Example 2.1.7.
In Example 2.1.2, we used the characteristic equation to deduce that
\begin{equation*}
x_{1}(t) = e^{-5t}\quad \text{ and } \quad x_{2}(t) = e^{2t}
\end{equation*}
both solve the equation \(x'' + 3 x' - 10 x = 0\text{.}\) Taking an arbitrary linear combination of \(x_{1}\) and \(x_{2}\) then gives a two-parameter family of solutions
\begin{equation*}
c_{1}e^{-5t} + c_{2}e^{2t}.
\end{equation*}
(There is an easy way to verify that \(x_{1}\) and \(x_{2}\) are not constant multiples of one another: just confirm that their ratio \(\frac{e^{-5t}}{e^{2t}} = e^{-7t}\) is not constant!)
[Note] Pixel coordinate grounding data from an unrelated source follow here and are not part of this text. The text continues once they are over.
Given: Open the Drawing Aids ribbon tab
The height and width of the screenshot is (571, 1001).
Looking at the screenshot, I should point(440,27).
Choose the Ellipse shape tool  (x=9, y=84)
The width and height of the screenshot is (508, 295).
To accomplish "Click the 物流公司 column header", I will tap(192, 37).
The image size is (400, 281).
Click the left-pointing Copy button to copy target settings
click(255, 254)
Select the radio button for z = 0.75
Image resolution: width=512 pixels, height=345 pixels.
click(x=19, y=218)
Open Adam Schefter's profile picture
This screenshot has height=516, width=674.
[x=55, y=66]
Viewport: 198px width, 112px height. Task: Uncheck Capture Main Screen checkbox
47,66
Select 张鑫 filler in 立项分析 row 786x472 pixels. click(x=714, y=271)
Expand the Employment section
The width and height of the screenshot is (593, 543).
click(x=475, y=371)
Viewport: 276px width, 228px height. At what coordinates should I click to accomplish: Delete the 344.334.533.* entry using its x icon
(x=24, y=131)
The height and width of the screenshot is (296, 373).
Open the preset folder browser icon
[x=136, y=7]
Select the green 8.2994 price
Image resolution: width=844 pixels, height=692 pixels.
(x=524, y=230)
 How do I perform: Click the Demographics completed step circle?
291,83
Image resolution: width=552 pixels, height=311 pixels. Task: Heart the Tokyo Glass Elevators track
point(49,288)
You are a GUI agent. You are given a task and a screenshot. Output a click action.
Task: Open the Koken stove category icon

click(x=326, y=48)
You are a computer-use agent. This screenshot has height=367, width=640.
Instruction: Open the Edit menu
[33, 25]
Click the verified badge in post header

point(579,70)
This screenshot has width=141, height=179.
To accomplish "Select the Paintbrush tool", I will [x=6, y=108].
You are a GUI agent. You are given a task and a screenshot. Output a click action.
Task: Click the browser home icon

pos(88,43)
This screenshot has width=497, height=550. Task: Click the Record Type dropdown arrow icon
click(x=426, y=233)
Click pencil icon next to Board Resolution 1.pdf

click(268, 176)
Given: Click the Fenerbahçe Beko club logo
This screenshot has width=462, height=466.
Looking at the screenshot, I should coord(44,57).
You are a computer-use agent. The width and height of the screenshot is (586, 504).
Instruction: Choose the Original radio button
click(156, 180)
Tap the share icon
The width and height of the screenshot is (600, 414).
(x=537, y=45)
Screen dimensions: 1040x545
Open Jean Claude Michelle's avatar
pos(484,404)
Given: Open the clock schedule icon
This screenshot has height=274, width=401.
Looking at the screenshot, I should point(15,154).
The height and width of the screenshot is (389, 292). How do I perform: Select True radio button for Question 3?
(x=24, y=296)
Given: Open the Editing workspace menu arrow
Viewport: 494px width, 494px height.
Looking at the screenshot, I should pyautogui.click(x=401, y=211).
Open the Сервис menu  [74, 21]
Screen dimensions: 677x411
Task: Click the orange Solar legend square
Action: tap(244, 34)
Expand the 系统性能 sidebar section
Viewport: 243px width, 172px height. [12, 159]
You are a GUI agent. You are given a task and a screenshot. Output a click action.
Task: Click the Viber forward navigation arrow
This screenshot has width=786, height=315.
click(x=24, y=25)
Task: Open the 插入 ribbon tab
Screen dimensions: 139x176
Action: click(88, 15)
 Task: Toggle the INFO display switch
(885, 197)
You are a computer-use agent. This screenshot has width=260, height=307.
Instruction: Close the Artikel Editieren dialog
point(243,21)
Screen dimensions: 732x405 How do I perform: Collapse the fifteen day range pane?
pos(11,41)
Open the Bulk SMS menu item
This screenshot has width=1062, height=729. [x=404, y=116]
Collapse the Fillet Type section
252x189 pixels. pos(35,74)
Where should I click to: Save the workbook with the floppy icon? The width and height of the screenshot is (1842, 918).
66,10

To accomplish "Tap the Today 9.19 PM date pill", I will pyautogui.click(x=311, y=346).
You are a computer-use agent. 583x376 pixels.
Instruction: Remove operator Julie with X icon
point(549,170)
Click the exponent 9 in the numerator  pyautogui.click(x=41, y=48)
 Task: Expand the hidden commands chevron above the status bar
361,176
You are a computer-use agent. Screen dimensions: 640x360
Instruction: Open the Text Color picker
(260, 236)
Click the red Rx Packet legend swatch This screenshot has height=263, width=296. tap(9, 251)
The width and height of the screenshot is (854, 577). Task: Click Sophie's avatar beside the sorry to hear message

Now, let \(t_{0}\text{,}\) \(x_{0}\text{,}\) and \(v_{0}\) be arbitrary. Theorem 2.1.6 gives that there is a unique solution \(x(t)\) to the differential equation satisfying \(x(t_{0}) = x_{0}\) and \(x'(t_{0}) = v_{0}\text{.}\) If we are able to choose \(c_{1}\) and \(c_{2}\) so that the system of equations
\begin{align*}
c_{1}e^{-5t_{0}} + c_{2}e^{2t_{0}} &= x_{0}\\
-5c_{1}e^{-5t_{0}} + 2c_{2}e^{2t_{0}} &= v_{0}.
\end{align*}
is satisfied, then \(x(t) = c_{1}e^{-5t} + c_{2}e^{2t}.\)
Solving the first equation for \(c_{1}\) gives
\begin{equation*}
c_{1} = x_{0}e^{5t_{0}} - c_{2}e^{7t_{0}}.
\end{equation*}
Substituting this into the second equation and solving for \(c_{2}\) results in
\begin{equation*}
c_{2} = \frac{1}{7}\left( v_{0}e^{-2t_{0}} - 5x_{0} \right).
\end{equation*}
We have demonstrated assignments of \(c_{1}\) and \(c_{2}\) in terms of arbitary \(t_{0}\text{,}\) \(x_{0}\text{,}\) and \(v_{0}\text{.}\) So
\begin{equation*}
x(t) = c_{1}e^{-5t} + c_{2}e^{2t}
\end{equation*}
is the general solution to \(x'' + 3 x' - 10 x = 0\text{.}\) Here, we established this by explicitly solving a system of equations for \(c_{1}\) and \(c_{2}\text{.}\) Going forward, we will develop some theory which will allow us to reach the same conclusion with less explicit computation.